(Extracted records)
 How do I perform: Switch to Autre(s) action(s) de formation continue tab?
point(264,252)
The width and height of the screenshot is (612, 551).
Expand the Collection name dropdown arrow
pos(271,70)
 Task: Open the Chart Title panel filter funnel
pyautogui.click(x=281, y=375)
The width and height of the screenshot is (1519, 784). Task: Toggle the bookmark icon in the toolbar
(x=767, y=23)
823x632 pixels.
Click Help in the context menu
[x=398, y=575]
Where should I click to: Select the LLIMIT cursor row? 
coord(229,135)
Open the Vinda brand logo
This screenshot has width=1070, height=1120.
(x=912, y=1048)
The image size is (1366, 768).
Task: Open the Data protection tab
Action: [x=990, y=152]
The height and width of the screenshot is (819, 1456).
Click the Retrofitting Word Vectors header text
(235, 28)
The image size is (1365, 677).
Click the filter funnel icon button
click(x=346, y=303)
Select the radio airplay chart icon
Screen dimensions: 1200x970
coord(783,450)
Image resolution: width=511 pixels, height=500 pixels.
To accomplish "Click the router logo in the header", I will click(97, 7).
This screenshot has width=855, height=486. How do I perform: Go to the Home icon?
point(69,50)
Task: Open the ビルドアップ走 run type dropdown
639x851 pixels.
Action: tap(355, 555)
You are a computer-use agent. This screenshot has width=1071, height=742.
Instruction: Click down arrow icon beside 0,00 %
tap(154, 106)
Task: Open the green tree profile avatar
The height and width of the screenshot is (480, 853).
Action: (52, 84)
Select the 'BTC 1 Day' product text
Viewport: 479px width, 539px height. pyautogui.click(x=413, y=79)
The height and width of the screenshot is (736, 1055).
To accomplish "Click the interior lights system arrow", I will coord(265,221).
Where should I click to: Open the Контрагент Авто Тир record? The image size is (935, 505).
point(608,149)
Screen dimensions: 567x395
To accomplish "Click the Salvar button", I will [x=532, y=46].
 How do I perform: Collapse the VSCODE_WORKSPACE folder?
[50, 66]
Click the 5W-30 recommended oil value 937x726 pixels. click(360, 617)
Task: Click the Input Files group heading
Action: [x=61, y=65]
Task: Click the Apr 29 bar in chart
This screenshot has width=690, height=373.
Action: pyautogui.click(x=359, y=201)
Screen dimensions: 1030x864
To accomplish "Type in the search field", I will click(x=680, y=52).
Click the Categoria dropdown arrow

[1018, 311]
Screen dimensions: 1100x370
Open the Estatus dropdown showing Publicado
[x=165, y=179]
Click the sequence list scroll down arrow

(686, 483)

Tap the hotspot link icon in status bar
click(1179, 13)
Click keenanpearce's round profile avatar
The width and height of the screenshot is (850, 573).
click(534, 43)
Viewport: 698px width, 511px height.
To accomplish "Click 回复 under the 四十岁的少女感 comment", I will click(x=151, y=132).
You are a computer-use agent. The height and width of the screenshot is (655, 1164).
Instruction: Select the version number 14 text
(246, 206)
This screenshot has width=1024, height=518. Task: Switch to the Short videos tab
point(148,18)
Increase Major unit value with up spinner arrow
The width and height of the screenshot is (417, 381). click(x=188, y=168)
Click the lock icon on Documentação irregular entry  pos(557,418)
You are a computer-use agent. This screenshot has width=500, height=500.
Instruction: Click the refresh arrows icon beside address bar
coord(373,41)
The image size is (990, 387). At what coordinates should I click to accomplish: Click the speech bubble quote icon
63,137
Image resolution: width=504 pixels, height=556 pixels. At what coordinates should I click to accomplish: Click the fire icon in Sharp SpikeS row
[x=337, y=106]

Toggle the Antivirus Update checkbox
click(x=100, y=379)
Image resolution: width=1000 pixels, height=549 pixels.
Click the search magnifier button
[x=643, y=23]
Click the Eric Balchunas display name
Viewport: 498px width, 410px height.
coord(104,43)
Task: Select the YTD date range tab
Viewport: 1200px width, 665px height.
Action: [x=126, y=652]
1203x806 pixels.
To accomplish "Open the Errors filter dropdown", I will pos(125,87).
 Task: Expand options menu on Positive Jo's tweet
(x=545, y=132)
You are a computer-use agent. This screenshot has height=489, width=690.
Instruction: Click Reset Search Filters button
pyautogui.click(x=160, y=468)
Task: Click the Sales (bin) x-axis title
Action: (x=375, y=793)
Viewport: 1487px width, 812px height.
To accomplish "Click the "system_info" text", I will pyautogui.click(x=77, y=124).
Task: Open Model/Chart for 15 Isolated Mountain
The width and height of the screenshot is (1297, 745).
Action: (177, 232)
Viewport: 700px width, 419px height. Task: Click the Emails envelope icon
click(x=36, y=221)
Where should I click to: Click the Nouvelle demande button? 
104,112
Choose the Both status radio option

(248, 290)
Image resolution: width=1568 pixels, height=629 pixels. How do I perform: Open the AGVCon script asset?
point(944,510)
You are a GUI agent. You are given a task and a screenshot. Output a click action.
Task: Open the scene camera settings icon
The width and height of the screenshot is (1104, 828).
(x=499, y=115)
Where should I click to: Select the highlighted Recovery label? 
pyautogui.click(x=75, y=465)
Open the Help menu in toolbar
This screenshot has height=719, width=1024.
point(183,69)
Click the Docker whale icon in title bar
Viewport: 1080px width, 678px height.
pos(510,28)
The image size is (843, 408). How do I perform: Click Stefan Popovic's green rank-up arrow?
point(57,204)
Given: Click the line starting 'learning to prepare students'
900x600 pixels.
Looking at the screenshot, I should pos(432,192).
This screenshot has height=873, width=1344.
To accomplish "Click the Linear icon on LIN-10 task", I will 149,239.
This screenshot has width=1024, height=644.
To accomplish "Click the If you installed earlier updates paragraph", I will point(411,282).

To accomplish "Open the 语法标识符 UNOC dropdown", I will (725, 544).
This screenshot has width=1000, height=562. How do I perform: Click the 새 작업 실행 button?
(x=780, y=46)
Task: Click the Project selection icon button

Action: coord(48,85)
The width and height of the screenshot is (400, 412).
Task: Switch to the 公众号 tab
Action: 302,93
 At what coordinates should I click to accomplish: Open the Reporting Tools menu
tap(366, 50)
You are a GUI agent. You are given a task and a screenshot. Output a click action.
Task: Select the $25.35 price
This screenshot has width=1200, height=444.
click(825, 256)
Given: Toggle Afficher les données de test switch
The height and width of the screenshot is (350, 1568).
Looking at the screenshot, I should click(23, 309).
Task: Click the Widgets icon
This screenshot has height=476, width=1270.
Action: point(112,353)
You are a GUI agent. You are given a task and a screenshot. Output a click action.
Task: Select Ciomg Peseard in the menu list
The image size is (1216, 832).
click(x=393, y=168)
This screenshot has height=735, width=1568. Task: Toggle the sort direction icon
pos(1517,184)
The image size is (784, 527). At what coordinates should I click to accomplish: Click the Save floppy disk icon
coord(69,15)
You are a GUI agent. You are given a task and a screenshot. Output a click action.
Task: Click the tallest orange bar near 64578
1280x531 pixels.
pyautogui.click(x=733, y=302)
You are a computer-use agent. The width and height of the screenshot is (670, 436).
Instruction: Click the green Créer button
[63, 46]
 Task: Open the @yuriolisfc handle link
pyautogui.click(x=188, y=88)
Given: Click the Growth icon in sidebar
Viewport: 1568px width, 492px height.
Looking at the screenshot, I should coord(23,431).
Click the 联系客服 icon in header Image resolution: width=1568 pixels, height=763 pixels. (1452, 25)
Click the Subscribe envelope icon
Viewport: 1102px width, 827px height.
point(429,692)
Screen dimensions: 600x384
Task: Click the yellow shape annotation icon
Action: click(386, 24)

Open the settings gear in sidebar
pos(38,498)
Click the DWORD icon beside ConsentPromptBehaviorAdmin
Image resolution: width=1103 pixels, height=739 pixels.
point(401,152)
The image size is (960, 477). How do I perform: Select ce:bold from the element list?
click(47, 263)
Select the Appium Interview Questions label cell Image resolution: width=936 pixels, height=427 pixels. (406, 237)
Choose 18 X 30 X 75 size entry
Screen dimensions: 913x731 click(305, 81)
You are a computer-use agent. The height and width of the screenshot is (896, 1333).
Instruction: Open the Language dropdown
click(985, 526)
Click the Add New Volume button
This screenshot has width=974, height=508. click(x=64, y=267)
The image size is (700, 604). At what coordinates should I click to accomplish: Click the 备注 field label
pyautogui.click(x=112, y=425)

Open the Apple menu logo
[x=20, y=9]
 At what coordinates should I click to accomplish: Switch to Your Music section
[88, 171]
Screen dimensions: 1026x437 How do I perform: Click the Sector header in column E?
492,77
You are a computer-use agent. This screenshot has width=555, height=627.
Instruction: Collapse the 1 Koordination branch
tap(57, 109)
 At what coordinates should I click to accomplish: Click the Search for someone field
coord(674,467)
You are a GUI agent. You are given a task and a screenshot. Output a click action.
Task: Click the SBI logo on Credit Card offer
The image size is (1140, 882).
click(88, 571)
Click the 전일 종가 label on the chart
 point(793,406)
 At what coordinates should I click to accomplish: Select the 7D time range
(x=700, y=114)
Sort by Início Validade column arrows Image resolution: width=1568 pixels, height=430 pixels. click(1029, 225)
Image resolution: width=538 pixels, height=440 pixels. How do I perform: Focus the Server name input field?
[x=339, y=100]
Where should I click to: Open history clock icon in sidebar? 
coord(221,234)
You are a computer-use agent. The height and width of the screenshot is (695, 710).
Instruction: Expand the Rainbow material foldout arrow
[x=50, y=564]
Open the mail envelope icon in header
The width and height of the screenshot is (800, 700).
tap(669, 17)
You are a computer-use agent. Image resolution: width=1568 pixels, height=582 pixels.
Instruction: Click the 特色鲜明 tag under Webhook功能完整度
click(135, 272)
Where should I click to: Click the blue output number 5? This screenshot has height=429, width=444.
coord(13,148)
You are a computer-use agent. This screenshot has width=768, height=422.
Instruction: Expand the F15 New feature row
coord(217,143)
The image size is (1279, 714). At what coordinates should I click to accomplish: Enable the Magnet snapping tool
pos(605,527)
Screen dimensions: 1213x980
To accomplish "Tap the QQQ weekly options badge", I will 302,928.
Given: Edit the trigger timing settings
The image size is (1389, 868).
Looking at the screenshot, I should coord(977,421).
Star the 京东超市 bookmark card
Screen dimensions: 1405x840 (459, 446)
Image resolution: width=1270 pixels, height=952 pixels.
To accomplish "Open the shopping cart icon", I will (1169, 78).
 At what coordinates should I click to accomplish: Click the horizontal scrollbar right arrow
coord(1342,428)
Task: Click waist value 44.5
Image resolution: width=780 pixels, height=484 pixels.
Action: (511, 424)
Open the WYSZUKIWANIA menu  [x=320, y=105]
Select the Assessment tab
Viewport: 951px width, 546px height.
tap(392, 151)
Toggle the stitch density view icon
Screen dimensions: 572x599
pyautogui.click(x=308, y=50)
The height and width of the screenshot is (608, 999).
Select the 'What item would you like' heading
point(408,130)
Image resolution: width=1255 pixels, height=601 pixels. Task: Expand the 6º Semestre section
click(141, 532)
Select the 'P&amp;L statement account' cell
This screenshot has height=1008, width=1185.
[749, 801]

Your goal: Nothing but a number should be given: the count of lines above that hold "computer".

Solution to the exercise: 10